Clinical Trial Expertise in Global Health
Bringing Science to Patients
With over 20 years of clinical research and operational experience, Swiss TPH has a unique expertise in clinical trials. We are dedicated to the design, implementation, management and monitoring of Phase I to Phase IV clinical trials with a focus on poverty related diseases. As both a sponsor and service provider, we understand the barriers to delivering clinical trials in difficult settings and offer strategic, customized solutions with the aim to deliver high quality data for clinical trials, putting the patient at the center of our efforts.
Our expertise lies in the development and evaluation of drugs, diagnostics and vaccines and finding novel solutions for non-communicable and neglected tropical diseases. We do this through:
- Local know-how of regional context
- Understanding of patient pathway
- Academic and scientific innovation
- Clinical expertise and management
- Global network of partners and collaborators
Through our multidisciplinary teams, large network of collaborators and local and global experts, Swiss TPH supports a diversity of clients. Our long-standing expertise allows us to continuously adapt and develop expertise from both investigator-initiated studies as well as regulatory trials. Our services include:
Trial Management of Multinational Studies
Our global, multidisciplinary clinical research professionals are dedicated to advancing clinical trials. Through our combined clinical, research and local expertise with long-standing partners in an extensive global network of regional collaborators, we support the management, conduct and monitoring of multi-center studies to deliver high-quality, consumer-focused clinical trial results.
Study Design and Adaptability
Good clinical trial design is key to optimizing study conduct. Performing clinical trials based on a sound understanding of clinical practice facilitates the implementation of evidence-based practice and adaptability. Through a multifaceted approach and diverse expertise from clinical staff, pharmacists, biologists, epidemiologists, data managers and statisticians, we aim to optimize clinical trials robustness and success.

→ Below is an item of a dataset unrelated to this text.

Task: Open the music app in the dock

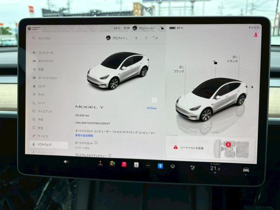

Feasibility and Study Site Evaluation
It’s estimated that more than 90% of clinical trials fail due to poor patient recruitment, inefficient clinical investigator selection, poor understanding of ethical and local regulatory aspects of the selected site for conducting the study, cost incurred due to delays and more. Swiss TPH has been successfully facilitating the feasibility, set-up, project management and monitoring of epidemiological studies and clinical trials(Phase I-IV) in low-income settings and emerging economies for 20 years.
Strengthening Capacity Building
Through our combined clinical, research and local expertise and an extensive global network of regional collaborators, Swiss TPH embeds capacity building throughout all our projects as part of our commitment to sustainable development. In addition, we provide mentorship and training support for people at the European Centre for Clinical Research, the University of Basel and we are an active member of the WHO Special Programme for Research and Training in Tropical Diseases.
Planning and Conducting Phase I-IV Studies
Swiss TPH combines translational and clinical research to advance laboratory discovery and apply the findings within communities. By working across medical parasitology to infection biology, our researchers collaborate with international partners to bridge the gap between bench and bedside, ensuring that safe, effective and innovative treatments reach patients as quickly as possible.
Research Governance and Good Clinical Practice
Promoting evidence-based medicine and conducting clinical research requires customized solutions. We constantly enhance our quality processes and adherence to Good Clinical Practice (GCP). Continuous improvement of our processes is supported by the use of our validated clinical trial management system. Through collaboration with our partners, we offer a wide range of quality services as well as provide Swissethics validated GCP training.
Project and Clinical Study Sites
Strengthening Local Capacities
In developing countries and particularly rural areas, adequate capacities including human resources and infrastructure may not always be guaranteed to facilitate clinical trials up to regulatory standard. Maximizing safety and finding sustainable long-term solutions can translate into building infrastructure, strengthening local know-how by offering expertise, building capacity and empowering local and existing partners.
The DRC Hub
To support our growing number of projects in the Democratic Republic of the Congo (DRC), we have established and registered as an NGO in the DRC since July 2015. The office serves as the local representation of the Clinical Operations Unit and is the basis for a broad spectrum of activities in both clinical research and public health.
Swiss TPH also maintains a project office in Bukavu, supporting capacity building and research projects in the East of the DRC.
The past and current project portfolio in the DRC comprises epidemiological research projects, capacity strengthening activities in public health and malaria, clinical trials on human African trypanosomiasis (sleeping sickness) and malaria in both paediatric and adult populations. The Swiss TPH office is also the basis of the Alliance for Clinical Research and Clinical Epidemiology in the DRC (ARCEAU-RDC) and our direct link to the various partner organisations and clients in the DRC.